What you will do
Repeat the stretch of entries below from the line with "You are a GUI" through the line with "This screenshot has width=1440, height=900.". Include both ends and add nothing.

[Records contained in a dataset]

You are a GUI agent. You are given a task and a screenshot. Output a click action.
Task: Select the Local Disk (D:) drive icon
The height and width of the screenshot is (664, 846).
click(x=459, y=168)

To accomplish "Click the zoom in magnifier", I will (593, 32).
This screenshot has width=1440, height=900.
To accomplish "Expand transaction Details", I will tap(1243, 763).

--

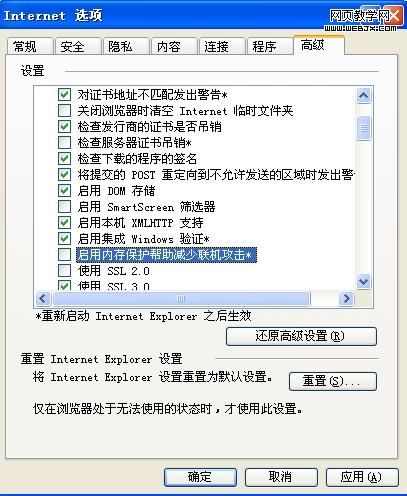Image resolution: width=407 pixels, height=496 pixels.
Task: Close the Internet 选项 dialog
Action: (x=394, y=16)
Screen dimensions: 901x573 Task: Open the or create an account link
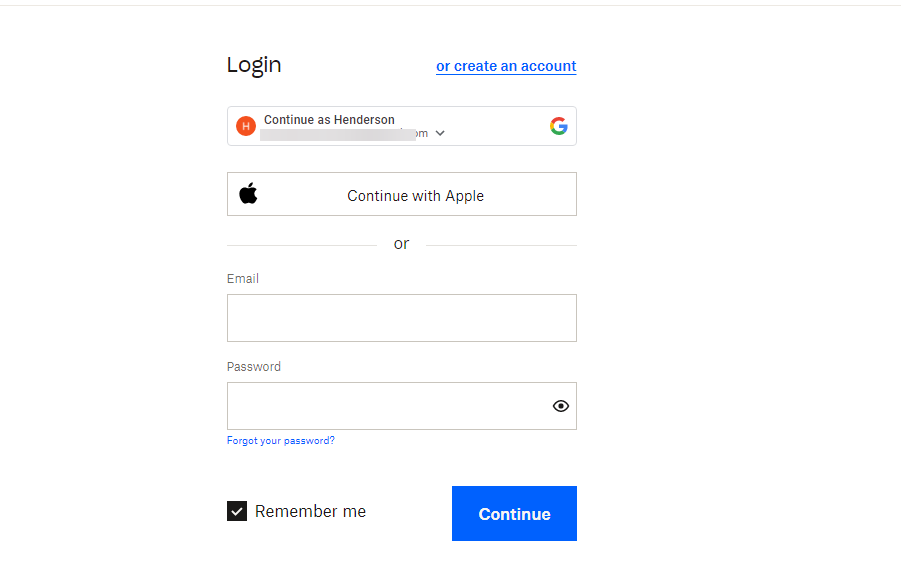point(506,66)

Solved problem
You are a GUI agent. You are given a task and a screenshot. Output a click action.
Task: Select the Local Disk (D:) drive icon
The height and width of the screenshot is (664, 846).
click(x=459, y=168)

To accomplish "Click the zoom in magnifier", I will (593, 32).
This screenshot has width=1440, height=900.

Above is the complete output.